Palestine - Solidarité

   



Qui a besoin d’un chameau ?

Uri Avnery

 

 
Un ivrogne s’écroule. Ses compagnons l’aspergent d’eau froide. L’ivrogne ouvre un œil, lèche l’eau et dit : « Je ne sais pas ce que c’est, mais ça ne se vendra pas ! » C’est ce que m’a rappelé la lecture de l’avant-projet de programme politique du parti travailliste, qui vient d’être présenté par un comité d’experts.

On dit qu’un chameau est l’ébauche d’un cheval faite par un comité. Si on laisse de côté l’insulte à l’animal bossu (en arabe les mots chameau et beauté sont très proches) nous pouvons dire que les comités, par leur nature même, ne sont pas des organismes créatifs. Il n’est pas nécessaire de croire en Dieu, et pas même en un « dessein intelligent », pour savoir qu’aucun comité ne pourrait faire l’ébauche d’un noble cheval arabe.

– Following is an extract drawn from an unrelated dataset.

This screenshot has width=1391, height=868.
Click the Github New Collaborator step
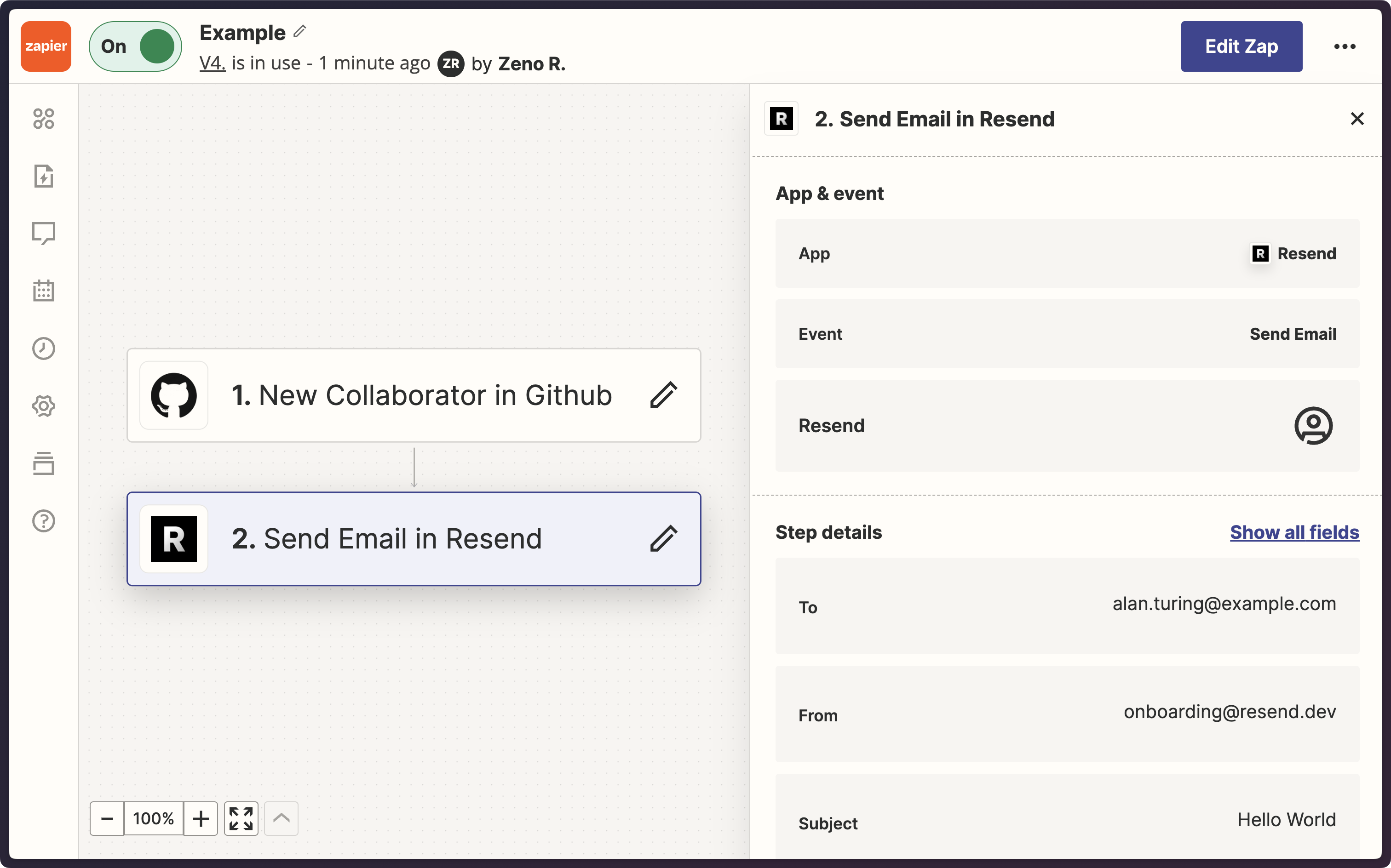(x=414, y=395)
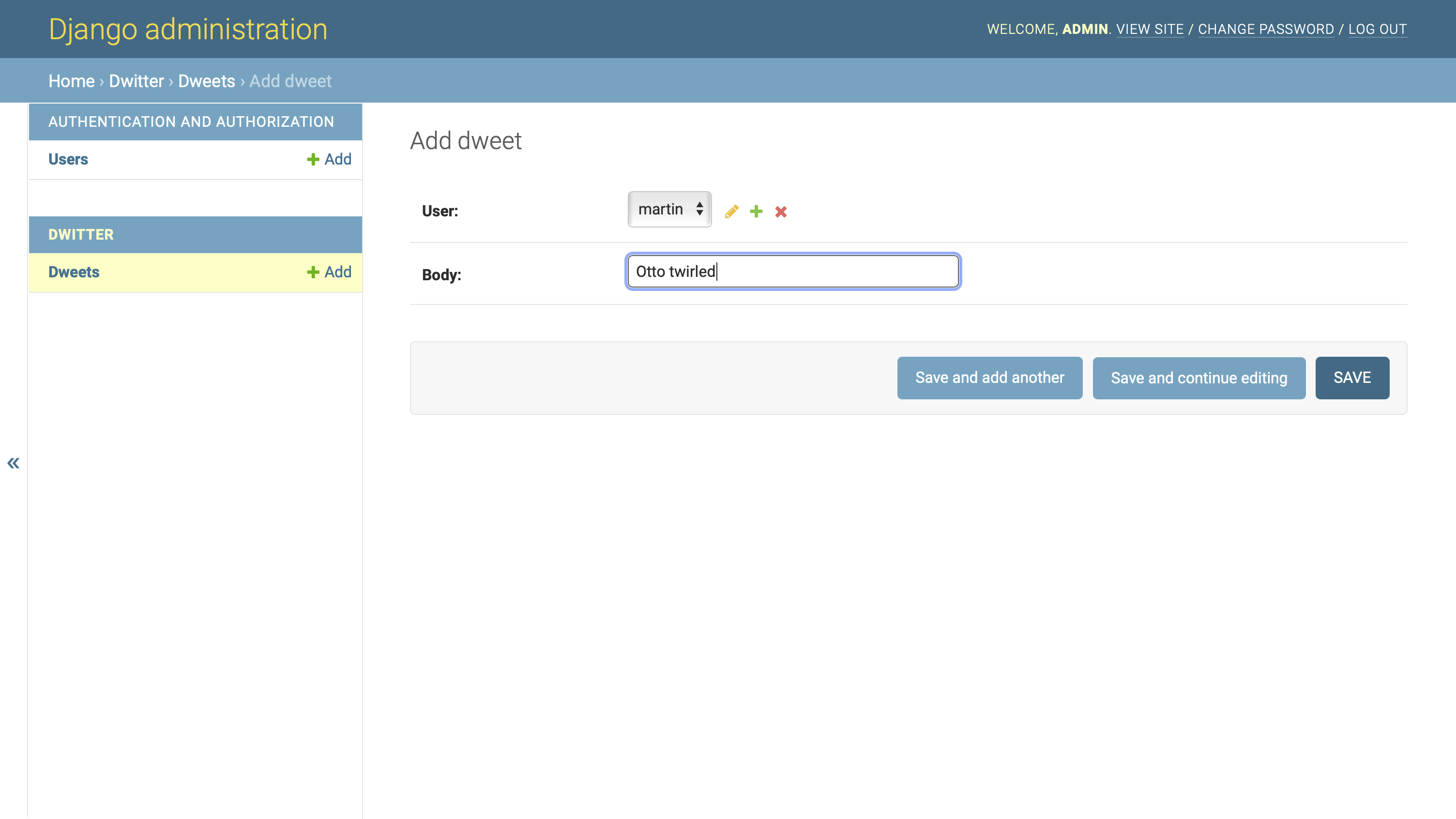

Le programme politique que l’on demande à Amir Peretz d’adopter n’est pas un cheval, ni même un chameau.

LE COMITÉ chargé du brouillon du cheval est composé de plusieurs personnalités bien connues : Dave Kimche, vieux vétéran du Mossad ; Uzi Baram, ancien membre de la Knesset appartenant à l’aile colombe du parti travailliste ; Yuli Tamir, membre de La Paix Maintenant depuis longtemps ; Avi Primor et Alon Pinkas, anciens fonctionnaires du ministère des Affaires étrangères. Dalia Rabin en est aussi membre ; peut-être qu’être la fille de Yitzhak Rabin confère une certaine forme d’expertise.

Celui qui nomme un comité sait généralement quelles seront ses conclusions. Ce comité est composé de colombes modérées, quelque chose appelé dans le nouveau jargon politique « centre gauche ». Pas trop radical, Dieu merci. Et son programme politique non plus.

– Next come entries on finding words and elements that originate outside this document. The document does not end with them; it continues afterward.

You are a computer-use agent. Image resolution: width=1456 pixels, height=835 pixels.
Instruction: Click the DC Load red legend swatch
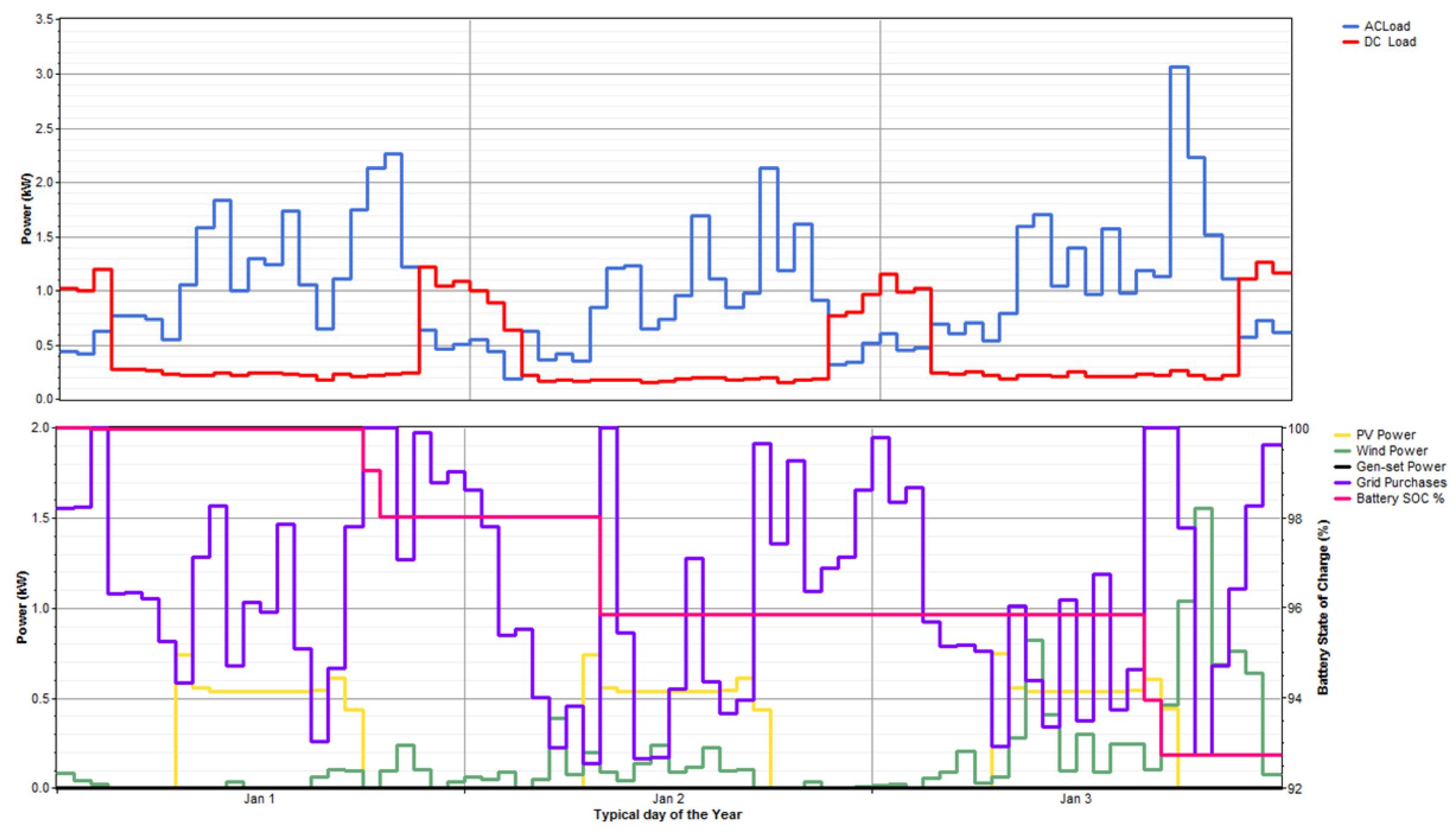point(1350,42)
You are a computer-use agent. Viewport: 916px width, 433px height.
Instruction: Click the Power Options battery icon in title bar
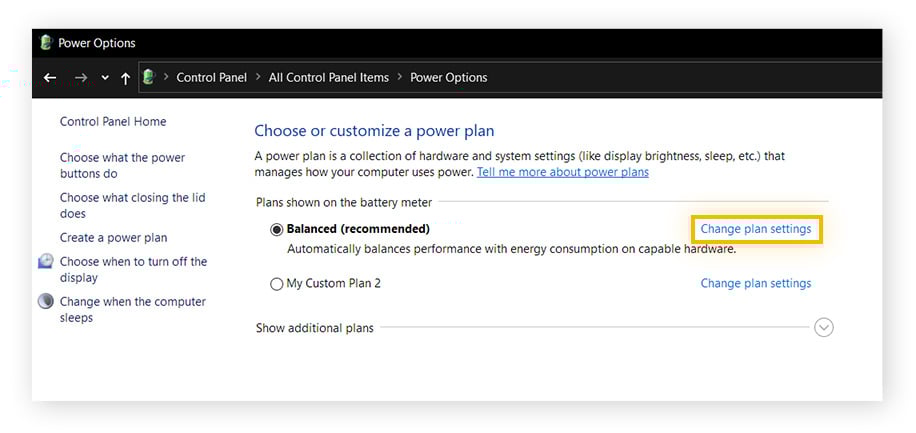[x=46, y=43]
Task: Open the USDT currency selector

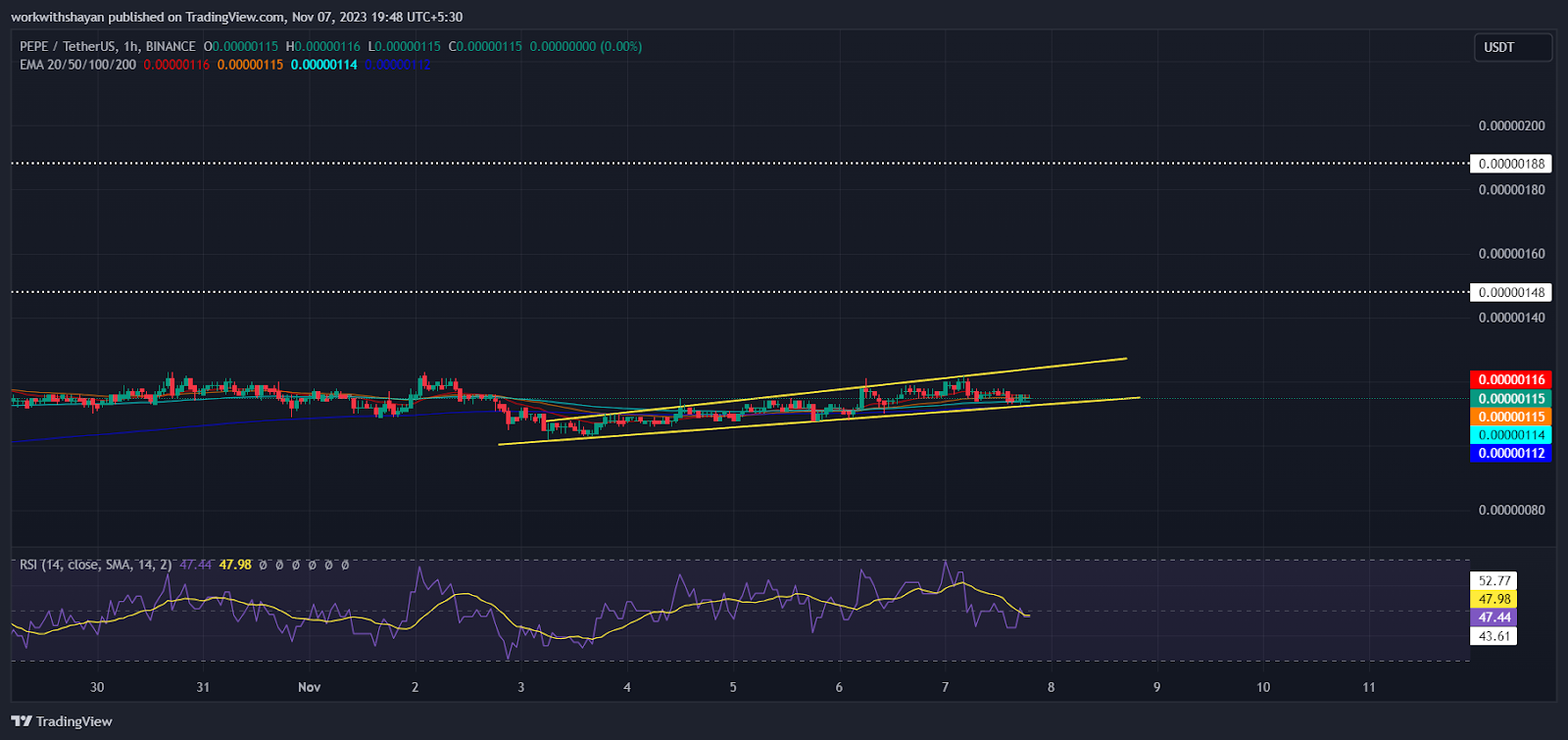Action: [1512, 47]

Le comité affirme qu’un Etat palestinien doit être établi - et cela est bien. Il est contre des accords intérimaires successifs et aussi contre l’idée d’un « Etat palestinien provisoire » - deux idées prisées par Ariel Sharon et comprises dans l’inepte « Feuille de route » - et cela est bien également.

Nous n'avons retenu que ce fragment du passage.